Cause: SSH key wasn't injected into cloud-init properly.

Fix:

# Verify the key was generated
ls -la state/creds/mgmt_ssh*

# Verify cloud-init has the key
grep ssh_authorized_keys state/mgmt-cloudinit.yaml

# If missing, recreate:
make down
rm -f state/creds/mgmt_ssh*
make up

bosh create-env fails

Cause: Many possible reasons. Check the log.

Fix:

# Read the full log
cat state/logs/create-director.log

# Common issues:
# 1. Nested KVM not enabled — check /dev/kvm inside the VM
# 2. Network conflict — another 10.245.0.0/24 network exists
# 3. Disk space — need ~40GB free inside the VM
# 4. Memory — director needs ~4GB RAM

9p mount fails inside VM

Cause: The 9p kernel module may not be loaded, or the filesystem tag doesn't match.

Fix:

# SSH into the VM and check
ssh -i state/creds/mgmt_ssh bosh@10.245.0.2

# Inside VM:
sudo mount -t 9p -o trans=virtio,version=9p2000.L state /mnt/state
ls /mnt/state

# If 9p isn't available, the bootstrap script will fall back to SCP
# for copying state files back and forth.


make concourse fails

"Stemcell not found"

Cause: The stemcell version doesn't match what's available on bosh.io.

Fix:

# Check available stemcells
bosh -e lab stemcells

# Upload manually if needed
bosh -e lab upload-stemcell \
  "https://bosh.io/d/stemcells/bosh-warden-boshlite-ubuntu-jammy-go_agent?v=1.1044"

Concourse deploy times out

Cause: Compilation takes a long time on limited resources. Default timeout may be too short.

Fix:

# Check deployment status
bosh -e lab -d concourse instances
bosh -e lab tasks --recent

# Compilation can take 20-40 minutes on first deploy.
# Subsequent deploys reuse compiled packages.


make test fails

Test 1 fails (BOSH Director unreachable)

Check make status and make bootstrap. The director may need to be re-bootstrapped after a VM restart.

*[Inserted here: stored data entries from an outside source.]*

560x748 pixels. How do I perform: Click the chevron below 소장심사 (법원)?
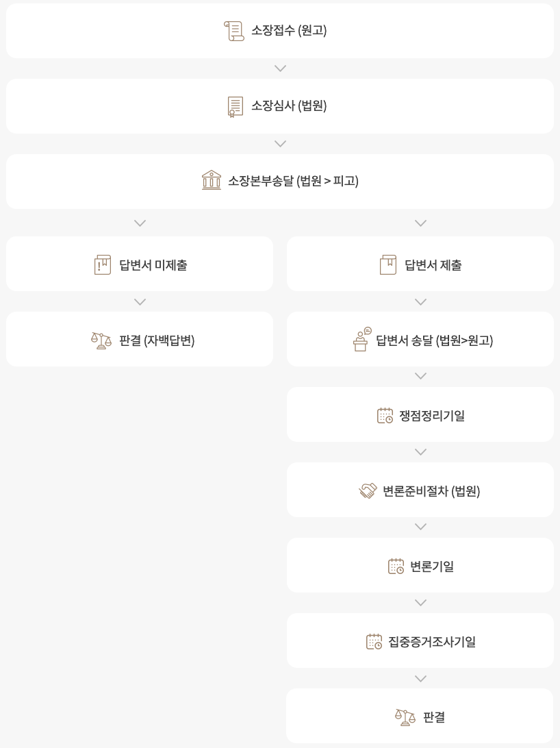click(x=280, y=144)
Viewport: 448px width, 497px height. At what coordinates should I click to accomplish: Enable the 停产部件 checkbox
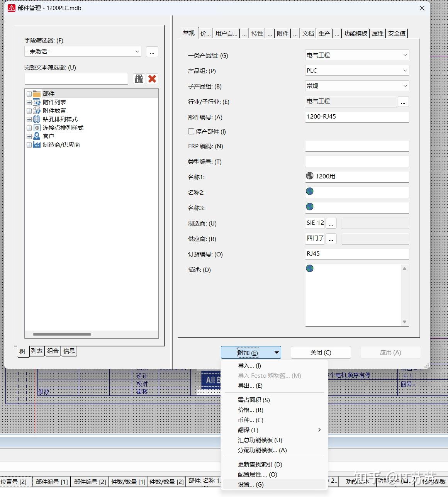pos(191,131)
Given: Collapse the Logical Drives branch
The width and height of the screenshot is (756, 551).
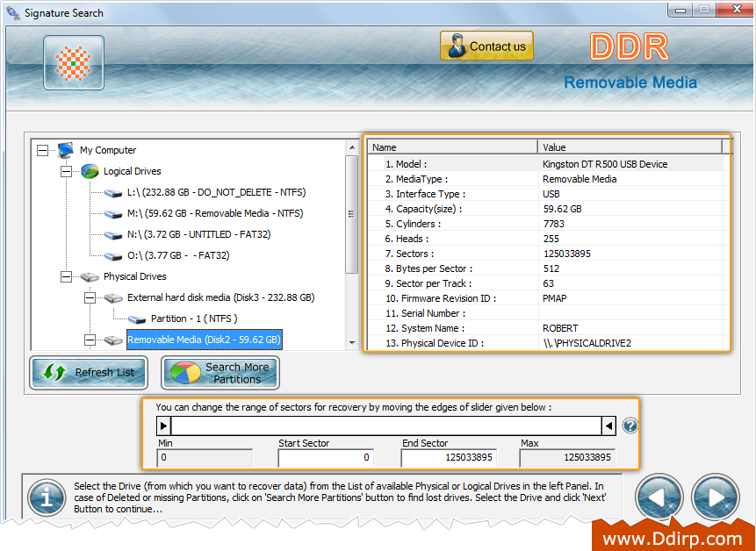Looking at the screenshot, I should coord(66,171).
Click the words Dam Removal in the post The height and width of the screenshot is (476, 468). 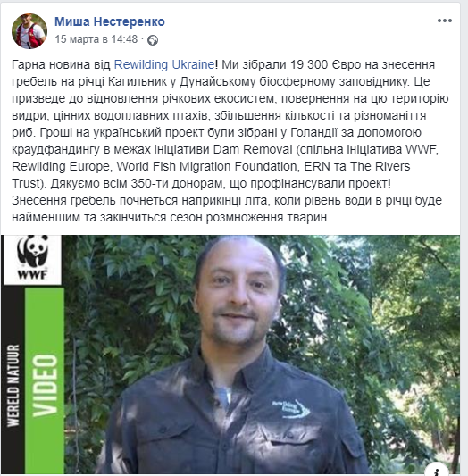click(x=253, y=150)
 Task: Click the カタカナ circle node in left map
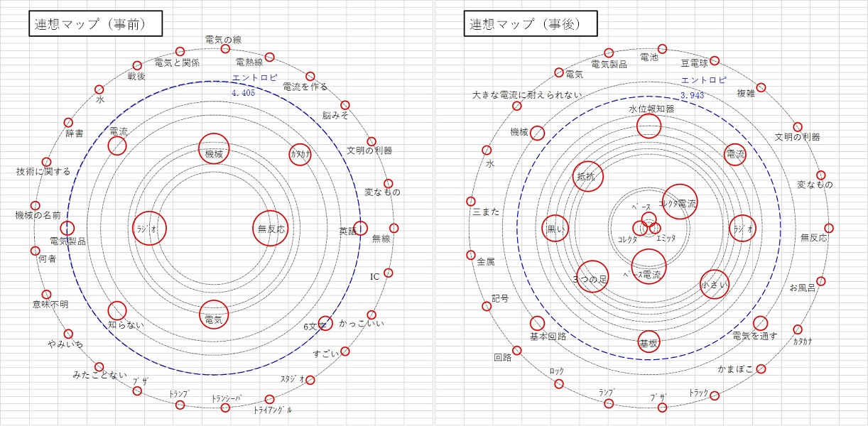point(300,155)
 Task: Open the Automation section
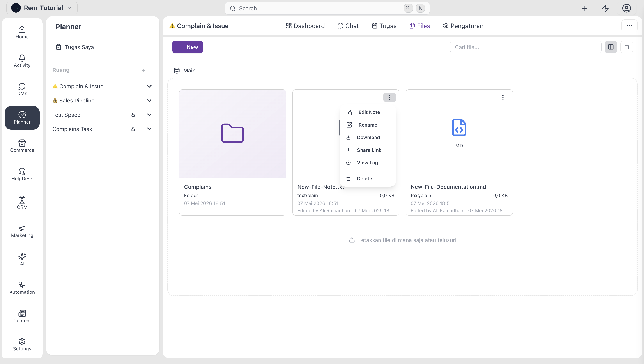tap(22, 288)
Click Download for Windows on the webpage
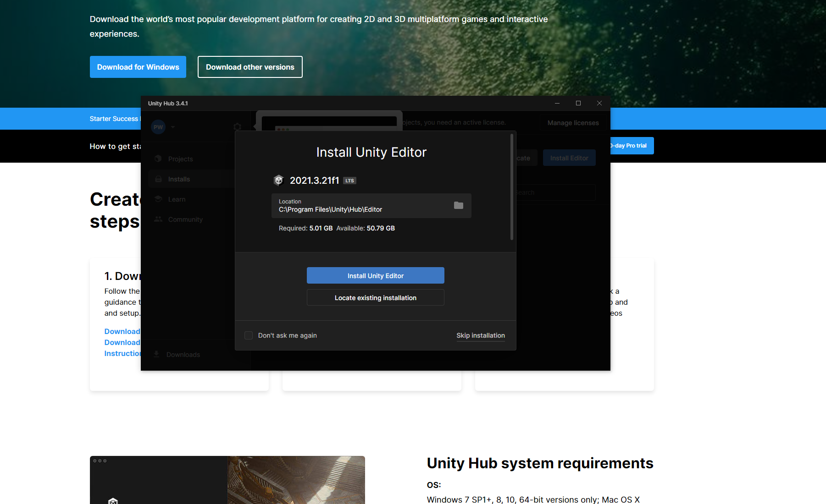Screen dimensions: 826x504 (x=138, y=67)
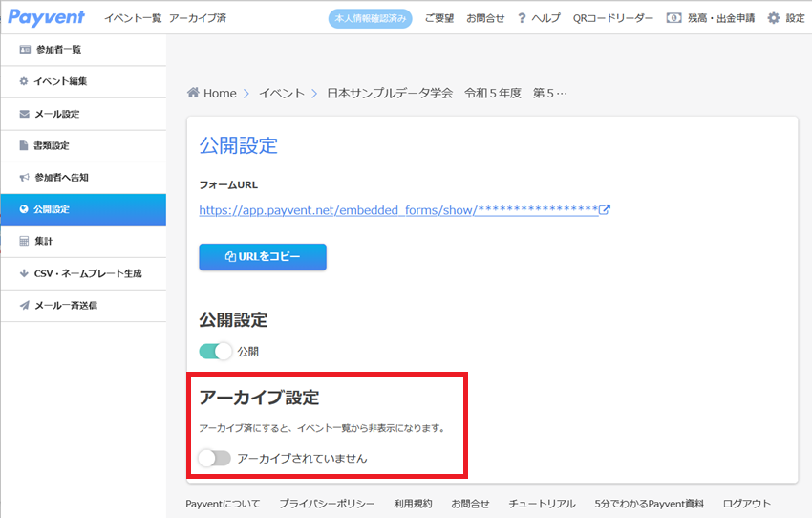
Task: Click the 参加者へ告知 megaphone icon
Action: (x=24, y=178)
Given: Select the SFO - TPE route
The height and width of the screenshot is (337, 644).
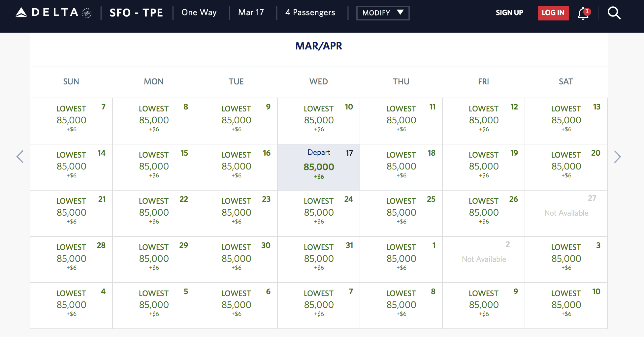Looking at the screenshot, I should click(x=136, y=13).
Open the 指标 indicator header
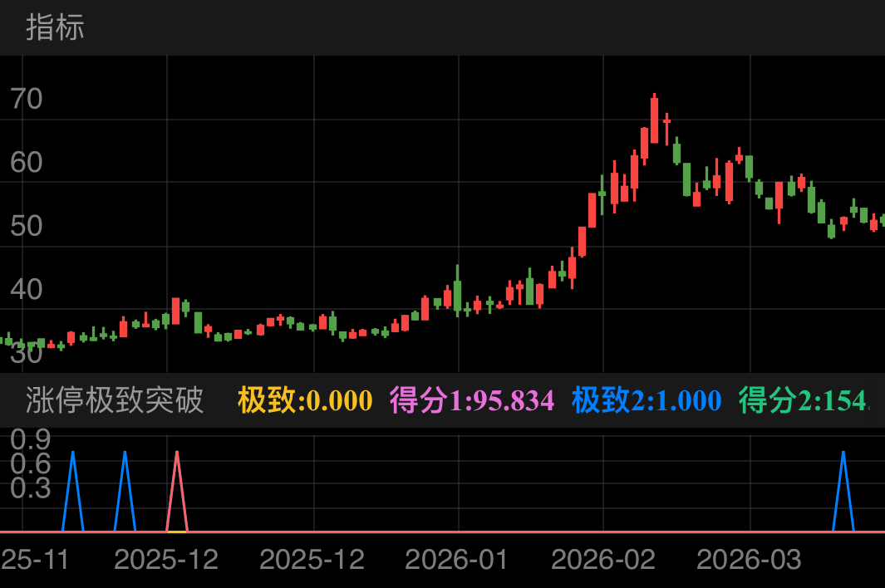 point(55,27)
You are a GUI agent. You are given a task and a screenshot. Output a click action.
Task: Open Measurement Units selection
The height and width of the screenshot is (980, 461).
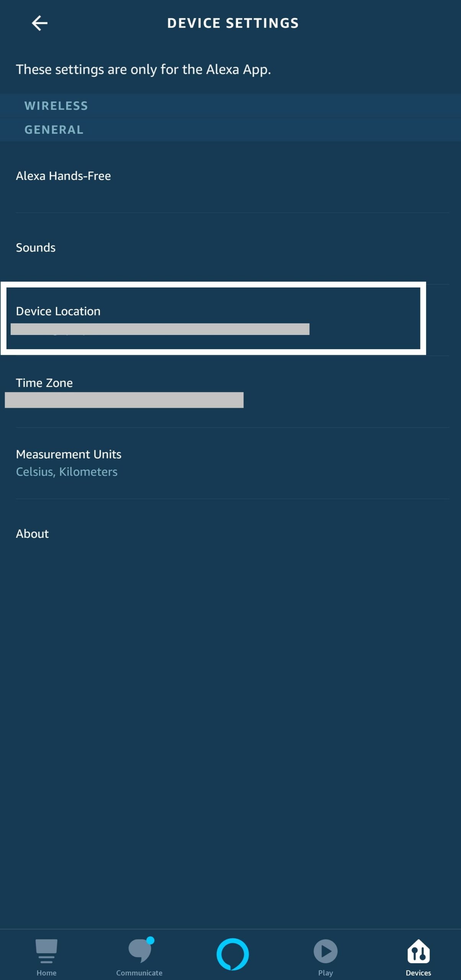click(x=69, y=454)
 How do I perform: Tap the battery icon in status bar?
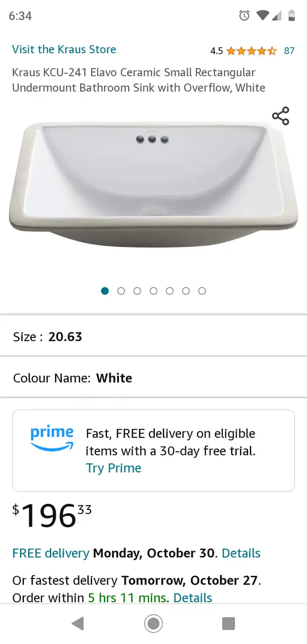pyautogui.click(x=292, y=16)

Test 2 fails (CredHub smoke test)

CredHub credentials may have rotated. Re-extract from vars-store:

bosh int state/vars-store.yml --path /credhub_admin_client_secret

Test 3 fails (Concourse not deployed)

Run make concourse to deploy Concourse.


General Tips

Reboot recovery

After host reboot:

# VMs should auto-start (libvirt autostart is enabled on the network)
# But the VM may need manual start:
virsh start bosh-lab-mgmt

# Then re-bootstrap (idempotent, won't recreate director):
make bootstrap

Freeing disk space

# Check what's using space
du -sh state/*

# Clear the release/stemcell cache (will re-download next deploy)
rm -rf state/cache/*.tgz

# Clear logs
rm -f state/logs/*.log

Checking resource usage

# VM resources
virsh dominfo bosh-lab-mgmt

# Host resources
free -h
df -h
nproc